同世代が出演するドキュメンタリー番組『水俣病と向き合った中学生』を手掛かりに、水俣病の「怖さ」の本質とは何かを生徒同士の意見交換を通じて深め、「自分にできること」を考えました。

  水俣病を知る方々が少なくなってきている今、「昔のこと」「遠くで起きた事」などという理由で他人事にせず、私たちが正しい知識を得たり、後世に伝えていこうとしたりすることが、「自分たちの問題として受け止める」ということだと思いました。今日の授業で正しい知識を得たことで、ただ「こわい」だけではなくなりました。

  無意識に差別をしている自分がいた。意識的に「見下そう」とか「いやだ」とか思っていないのに、そうしている自分がいた。たぶん「自分や普通と違うから」という理由だと思う。そのことにしっかり向き合わないと、「同じようなこと」が起こりうると思う。身近にあるいじめや差別、それが公害病であれ、いじめであれ、どれも同じだと思った。僕はその身近な差別やいじめをなくすことから始めようと思う。

  「差別」って何だろうと改めて思った。私も写真を見たときに「こわい」と思ってしまった。「『こわい』と思っても、口に出さないことが大切だ」という意見もあったが、私は、口に出さなくても、思わないようにするためには知ることが大切だと思った。

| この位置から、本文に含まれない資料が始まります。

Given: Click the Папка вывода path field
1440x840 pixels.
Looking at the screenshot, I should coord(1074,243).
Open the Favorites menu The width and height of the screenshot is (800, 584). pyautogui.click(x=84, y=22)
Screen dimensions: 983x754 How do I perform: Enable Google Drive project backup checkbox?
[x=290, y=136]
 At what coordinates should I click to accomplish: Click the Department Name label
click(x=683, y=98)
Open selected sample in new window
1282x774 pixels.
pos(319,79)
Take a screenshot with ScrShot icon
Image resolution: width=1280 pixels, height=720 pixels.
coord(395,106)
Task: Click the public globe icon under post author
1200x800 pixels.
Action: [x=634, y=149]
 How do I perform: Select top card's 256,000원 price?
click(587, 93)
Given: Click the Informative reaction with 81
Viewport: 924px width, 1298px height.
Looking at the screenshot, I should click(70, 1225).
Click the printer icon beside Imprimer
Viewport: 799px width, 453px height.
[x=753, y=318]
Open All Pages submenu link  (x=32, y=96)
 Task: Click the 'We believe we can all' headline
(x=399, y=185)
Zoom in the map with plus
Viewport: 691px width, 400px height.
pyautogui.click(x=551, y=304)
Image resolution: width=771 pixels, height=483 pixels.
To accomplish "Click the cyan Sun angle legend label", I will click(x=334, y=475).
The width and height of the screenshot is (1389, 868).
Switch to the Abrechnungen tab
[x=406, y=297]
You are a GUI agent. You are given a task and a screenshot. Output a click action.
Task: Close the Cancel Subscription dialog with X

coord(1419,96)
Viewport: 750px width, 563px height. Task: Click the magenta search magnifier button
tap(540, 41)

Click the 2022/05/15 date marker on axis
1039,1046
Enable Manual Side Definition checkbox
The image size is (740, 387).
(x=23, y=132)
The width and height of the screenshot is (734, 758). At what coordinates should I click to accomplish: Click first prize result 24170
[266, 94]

  「わたしは絶対に差別をしない」なんて、ただのきれいごとだと思う。私も含め、実際に出来る人はそうはいない。でも、患者の写真を見て出る「気持ち悪い」という言葉は、自分が罹っていないからこそ言えることだと思う。今は体験者がいても、次の世代のときにはもういないと思う。だから、私はこの時代に生まれたことの意味を考えたい。

 


<第4時:日本初の公害裁判勝訴までの道のりを学ぶ>

初めて住民側が裁判で勝利したイタイイタイ病訴訟とそこに関わる多くの人々の願いを学びました。

  島林弁護士や小松さん達は「私達の世代のために戦ってくれた」と気付いたとき、すごく有り難いことだと感じた。とても大きくお金もある大会社に立ち向かうのは大変だったと思うけれど、「子どもや孫のため」と戦って歴史を変えた人たちの勇気はすごいと思った。

  イタイイタイ病は、初めて裁判で勝てた公害裁判だったことを知って驚いた。公害はとてもいけないことなのに、それまで裁判で勝てなかったのは、当時の人々の中に、公害を認めたくない、という思いがあったからだと私は思った。産業が発達することよりも、人の命の方が大切だ。人の命がどれだけ尊いのか、改めて感じさせられた1時間だった。

  …イタイイタイ病はとても昔に起きたことだと思っていたけれど、カドミウムによって汚染された農地の土の入れ替えが終わったのがつい最近(※注2012年)なのを知り、とても驚きました。この裁判以降は多くの公害裁判が勝利できたことを知り、弁護士たちは多くの人たちを救ったのだと思いました。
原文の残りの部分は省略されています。